Outing: Nazis im Umland
■ In Oyten wurde ein Nazi mit Gewalt geoutet und Propaganda verbrannt
15.000 Einwohner. Ein bekennender Rechter. Sonst gebe es in Oyten eigentlich keine Probleme mit Rechtsradikalen, sagt man im Rathaus. Dann tauchten Plakate und Aufkleber auf. Und dann die Antifaschisten, die die Nachbarn „aufklären wollten, wer hier wohnt“.
Nach Polizeischätzungen zogen am Samstag rund 50 größtenteils vermummte Demonstranten zum Haus von Florian Cordes. Der gilt als Mitglied der Nationalsozialistischen Partei Deutschlands (NPD), ist Vorsitzender des Kreisverbandes der Jungen Nationaldemokraten (JN) und organisiert in der „Region Info-Tische, Demos und den Wahlkampf“, berichtet die Polizei Verden. Bei den Linken gilt er als „einer der treibenden Kräfte im Raum Osterholz-Scharmbeck, Verden, Rothenburg und Diepholz“.

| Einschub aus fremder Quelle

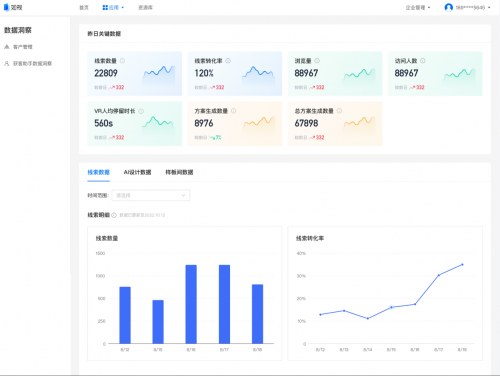Switch to the AI设计数据 tab

pos(137,172)
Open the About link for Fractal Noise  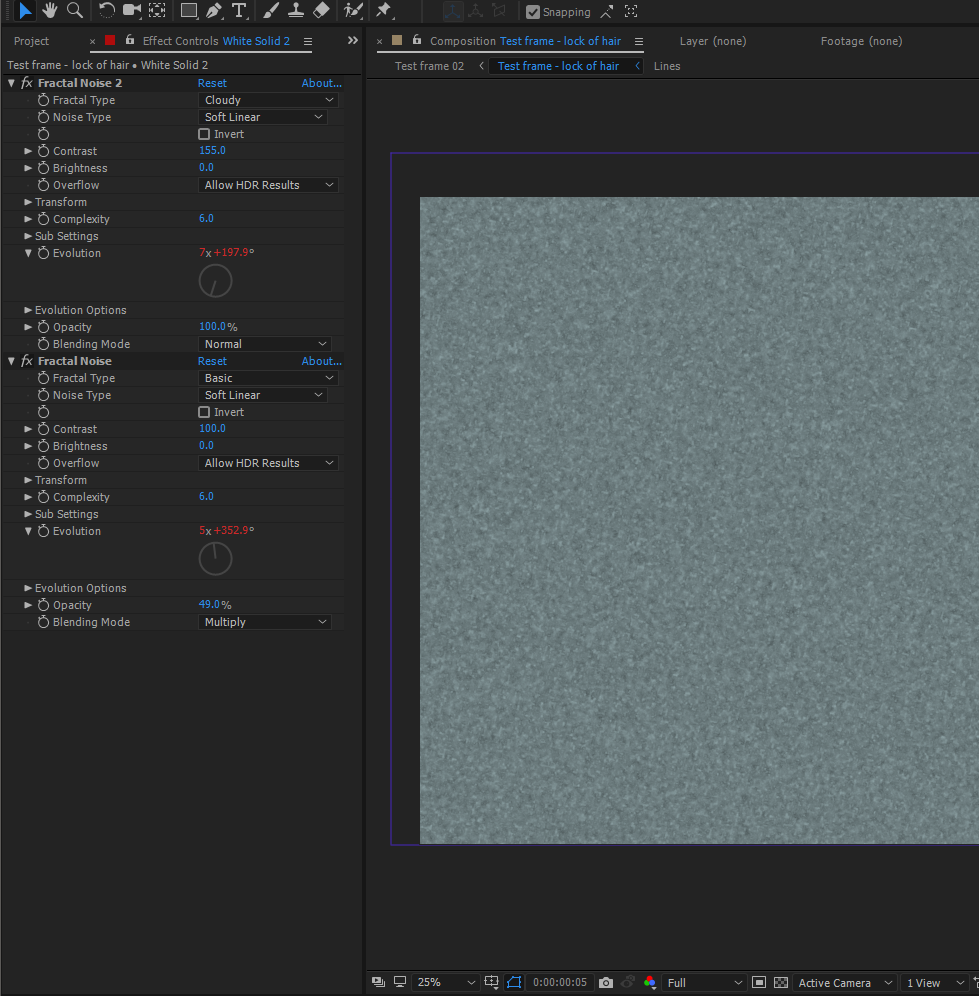pos(321,360)
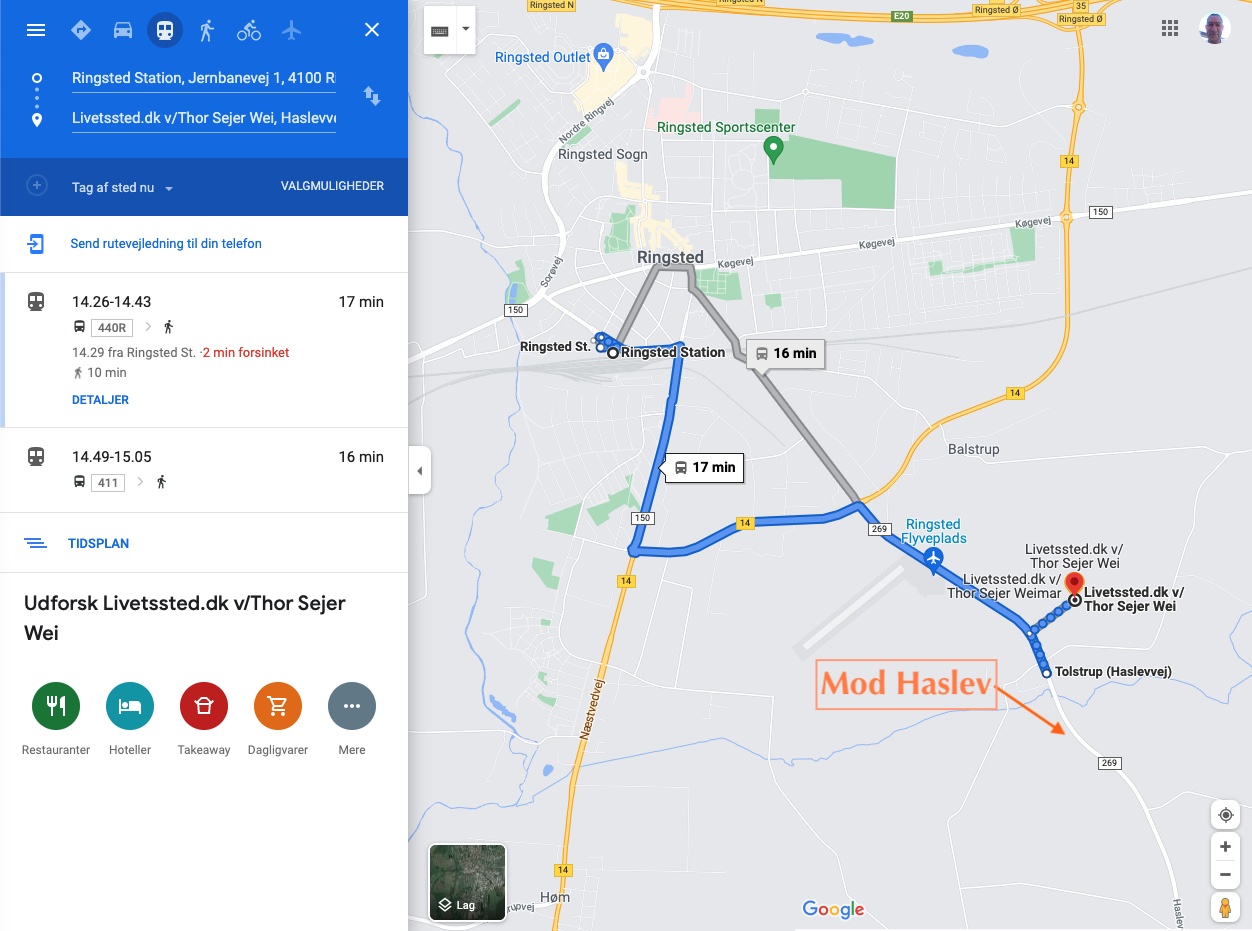Send rutevejledning til din telefon
1252x931 pixels.
[x=166, y=244]
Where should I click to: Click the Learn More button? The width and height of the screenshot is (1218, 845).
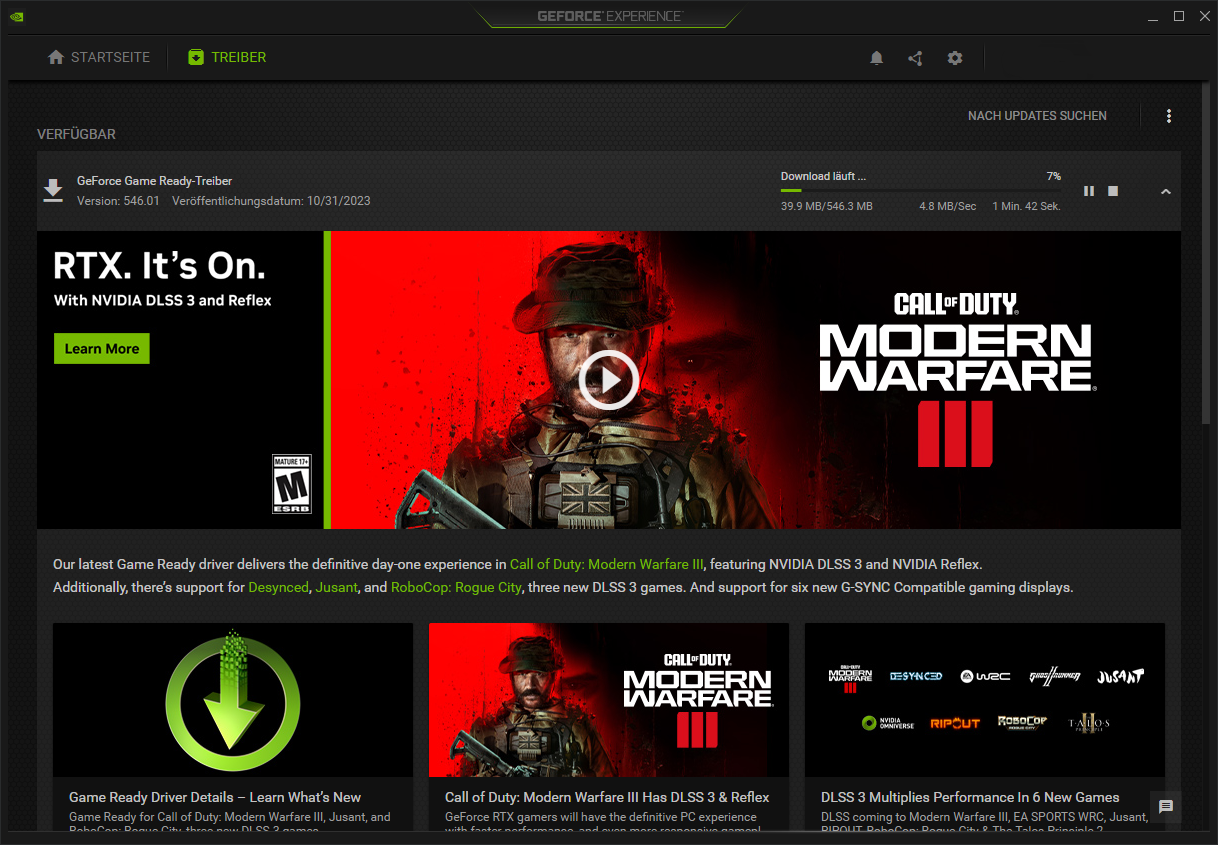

Eine Dreiviertelstunde lang hatten sie vor Cordes Haus demonstriert. Flugblätter an die Nachbarn verteilt. Plakate mit dessen Fotos geklebt. Cordes Garage aufgebrochen, und dort gefundenes Propagandamaterial verbrannt. Jetzt laufen Strafverfahren wegen Landfriedensbruch, Sachbeschädigung und versuchter Brandstiftung.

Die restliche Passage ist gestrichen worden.